Just beyond York House came Hungerford House, which has given its name to the railway bridge crossing from the station; and then came Northumberland House, which was the last of the great historic riverside palaces to be demolished, being pulled down in comparatively modern times to make way for Northumberland Avenue. Other famous palaces are remembered in the names of Durham Street and Scotland Yard.
When in 1529 Wolsey fell from his high estate, Henry VIII., his unscrupulous master, at once took possession of his palace at Whitehall, and made it the principal Royal residence. To give it suitable surroundings he formed (for his own sport and pleasure) the park which we now call St. James’s Park. When later he dissolved the monasteries he seized a small hospital, known as St. James-in-the-Fields, standing on the far side of the estate, and converted it into a hunting lodge. This afterwards became the famous Palace of St. James’s.
Of Whitehall Palace all that now remains is the Banqueting Hall (now used to house the exhibits of the United Service Institution), built in the reign of James I. by the famous architect Inigo Jones; the rest perished by fire soon after the revolution of 1688. For some time afterwards St. James’s Palace was the only Royal residence in London, but the Sovereigns soon provided themselves with the famous Kensington and Buckingham Palaces.
The Banqueting Hall, Whitehall Palace.
CHAPTER TEN
Royal Westminster—The Abbey
The story of Westminster is nearly as old as that of London itself.

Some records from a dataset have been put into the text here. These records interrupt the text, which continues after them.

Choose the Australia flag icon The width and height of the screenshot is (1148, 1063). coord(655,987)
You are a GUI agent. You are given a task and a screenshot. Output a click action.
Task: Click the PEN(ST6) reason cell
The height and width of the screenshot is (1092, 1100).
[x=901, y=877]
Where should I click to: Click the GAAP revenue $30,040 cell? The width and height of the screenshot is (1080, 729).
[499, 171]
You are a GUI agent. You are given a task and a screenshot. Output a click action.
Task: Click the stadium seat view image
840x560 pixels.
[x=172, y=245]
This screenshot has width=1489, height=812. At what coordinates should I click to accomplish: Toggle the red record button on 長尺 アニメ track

In our first chapter we spoke of the position of London being fixed to a large extent by the Kent road passing from Dover to the Midlands. That road, heading from Rochester, originally passed over—and still passes over—the Darent at Dartford, the Cray at Crayford, the Ravensbourne at Deptford; and then made its way, not to the crossing at Billingsgate, but to a still older ford or ferry which existed in very early days at the spot where Westminster now stands. If you look at the map of London, you will see that the Edgware Road, passing in a south-easterly direction from St. Albans, comes down, with but a slight curve, as if to meet this north-westerly Kent road. That they did so meet there is but little doubt, and this meeting gave us the Royal City of Westminster.